Russian President Vladimir Putin on Thursday congratulated Donald Trump on winning the U.S. election, praised him for showing courage when a gunman tried to assassinate him, and said Moscow was ready for dialogue with the Republican president-elect.
In his first public remarks since Trump's win, Putin said Trump had acted like a real man during an assassination attempt on him while he was speaking at a campaign rally in Pennsylvania in July, Reuters reported.
"He behaved, in my opinion, in a very correct way, courageously, like a real man," Putin said at the Valdai discussion club in the Russian Black Sea resort of Sochi. "I take this opportunity to congratulate him on his election."
Putin said remarks Trump had made during the election campaign about Ukraine and restoring relations with Russia deserved attention.
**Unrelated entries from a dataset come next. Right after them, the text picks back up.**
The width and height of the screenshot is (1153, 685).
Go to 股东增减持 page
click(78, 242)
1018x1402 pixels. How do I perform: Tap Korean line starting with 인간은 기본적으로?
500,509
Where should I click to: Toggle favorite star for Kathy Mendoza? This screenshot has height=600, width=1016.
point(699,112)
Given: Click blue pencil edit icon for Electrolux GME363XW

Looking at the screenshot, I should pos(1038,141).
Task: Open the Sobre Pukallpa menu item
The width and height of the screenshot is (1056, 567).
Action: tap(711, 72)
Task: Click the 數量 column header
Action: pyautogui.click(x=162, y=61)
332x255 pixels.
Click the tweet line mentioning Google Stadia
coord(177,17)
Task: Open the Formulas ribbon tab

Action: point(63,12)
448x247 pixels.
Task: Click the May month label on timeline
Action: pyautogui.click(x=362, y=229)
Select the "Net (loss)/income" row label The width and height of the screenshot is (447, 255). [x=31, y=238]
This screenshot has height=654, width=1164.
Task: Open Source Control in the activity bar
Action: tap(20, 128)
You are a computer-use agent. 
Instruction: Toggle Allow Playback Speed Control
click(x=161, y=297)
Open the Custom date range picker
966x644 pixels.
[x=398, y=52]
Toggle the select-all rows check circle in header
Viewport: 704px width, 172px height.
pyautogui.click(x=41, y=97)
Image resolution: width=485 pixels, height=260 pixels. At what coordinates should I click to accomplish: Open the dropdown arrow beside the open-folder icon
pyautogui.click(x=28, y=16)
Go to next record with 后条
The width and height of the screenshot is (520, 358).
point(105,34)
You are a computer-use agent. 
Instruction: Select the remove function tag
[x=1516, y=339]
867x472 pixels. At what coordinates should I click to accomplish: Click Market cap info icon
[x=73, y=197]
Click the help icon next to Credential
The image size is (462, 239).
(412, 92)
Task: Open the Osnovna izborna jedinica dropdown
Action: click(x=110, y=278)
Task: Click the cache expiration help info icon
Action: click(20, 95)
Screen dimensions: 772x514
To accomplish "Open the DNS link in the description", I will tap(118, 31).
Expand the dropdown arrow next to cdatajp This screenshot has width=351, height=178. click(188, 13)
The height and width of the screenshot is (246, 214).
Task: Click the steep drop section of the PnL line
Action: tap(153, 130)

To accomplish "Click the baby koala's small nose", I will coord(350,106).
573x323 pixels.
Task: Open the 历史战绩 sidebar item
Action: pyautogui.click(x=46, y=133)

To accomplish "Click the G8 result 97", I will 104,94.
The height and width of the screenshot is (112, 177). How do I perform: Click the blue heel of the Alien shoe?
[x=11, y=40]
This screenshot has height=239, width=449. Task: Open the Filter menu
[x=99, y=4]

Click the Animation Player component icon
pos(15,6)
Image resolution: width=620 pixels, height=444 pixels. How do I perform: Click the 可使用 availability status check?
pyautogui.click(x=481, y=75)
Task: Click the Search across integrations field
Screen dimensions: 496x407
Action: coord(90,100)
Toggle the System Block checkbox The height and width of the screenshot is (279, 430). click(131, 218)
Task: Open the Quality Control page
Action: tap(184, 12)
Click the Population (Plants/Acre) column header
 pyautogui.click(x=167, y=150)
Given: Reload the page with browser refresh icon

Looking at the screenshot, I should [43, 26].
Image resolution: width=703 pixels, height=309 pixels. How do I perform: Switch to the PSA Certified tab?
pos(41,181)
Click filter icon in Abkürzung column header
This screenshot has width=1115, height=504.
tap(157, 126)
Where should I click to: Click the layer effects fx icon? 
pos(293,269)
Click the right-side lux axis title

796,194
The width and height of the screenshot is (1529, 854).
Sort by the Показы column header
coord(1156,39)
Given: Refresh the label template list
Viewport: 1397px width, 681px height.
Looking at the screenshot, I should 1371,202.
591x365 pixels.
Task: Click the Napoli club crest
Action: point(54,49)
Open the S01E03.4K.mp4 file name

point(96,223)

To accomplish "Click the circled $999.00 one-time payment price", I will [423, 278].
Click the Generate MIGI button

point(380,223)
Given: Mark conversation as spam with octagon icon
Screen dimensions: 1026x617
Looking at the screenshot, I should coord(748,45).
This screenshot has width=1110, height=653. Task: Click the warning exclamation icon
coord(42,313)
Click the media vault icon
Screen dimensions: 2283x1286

"What was said about the desire to restore relations with Russia, to bring about the end of the Ukrainian crisis, in my opinion this deserves attention at least," said Putin.
Trump said during campaigning that he could bring peace in Ukraine within 24 hours if elected, but has given few details on how he would seek to end the biggest land war in Europe since World War Two.
The 72-year-old Kremlin chief gave just one note of caution: "I do not know what is going to happen now. I have no clue."
When pressed by a questioner what he would do if Trump called to suggest a meeting, Putin said he was ready to resume contacts if a Trump administration wanted that, and was ready for discussions with Trump.
Russia and Trump have repeatedly dismissed as nonsense some claims in Western media that Trump was a sort of Russian agent of influence. Russian officials say that during his first term, from 2017 to 2021, Trump was tough on Russia.
U.S. Special Counsel Robert Mueller investigated allegations of collusion between Trump's campaign and Russia in the 2016 U.S. presidential election, but said in a 2019 report that he found no evidence of conspiracy.
Moscow has also repeatedly denied U.S. assertions that Russia meddled in the 2024 and other presidential elections and had spread disinformation in an attempt to sow chaos.
WAR?
The 2-1/2-year-old war in Ukraine is entering what some Russian and Western officials say could be its final - most dangerous - phase after Moscow's forces advance at their fastest pace since the early weeks of the conflict and the West ponders how the war will end.
Putin on June 14 set out his terms for an end to the war: Ukraine would have to drop its NATO ambitions and withdraw all of its troops from all of the territory of four regions claimed by Russia.
Russia controls Crimea, which it annexed from Ukraine in 2014, about 80% of the Donbas - a coal-and-steel zone comprising the Donetsk and Luhansk regions - and more than 70% of the Zaporizhzhia and Kherson regions.
Speaking for several hours on Thursday, Putin railed against the "adventurism" of Western leaders whom he accused of pushing the world to a "dangerous line" by seeking to inflict a strategic defeat on Russia in Ukraine.
"It is useless to put pressure on us. But we are always ready to negotiate with full consideration of mutual legitimate interests," Putin said, just seconds after scolding the West for promising Ukraine and Georgia eventual NATO membership in 2008.
He said that the West had never accepted Russia as an equal partner since the 1991 fall of the Soviet Union, treating it as a defeated power and enlarging the U.S.-led NATO military alliance eastwards towards Russia.
Russia, Putin said, was ready to restore relations with the United States but the ball was in Washington's court. Putin also said that China was Russia's "ally".
Asked about Kamala Harris' warning that Putin would eat Trump for lunch, Kremlin spokesman Dmitry Peskov said with a chuckle: "Putin does not eat people."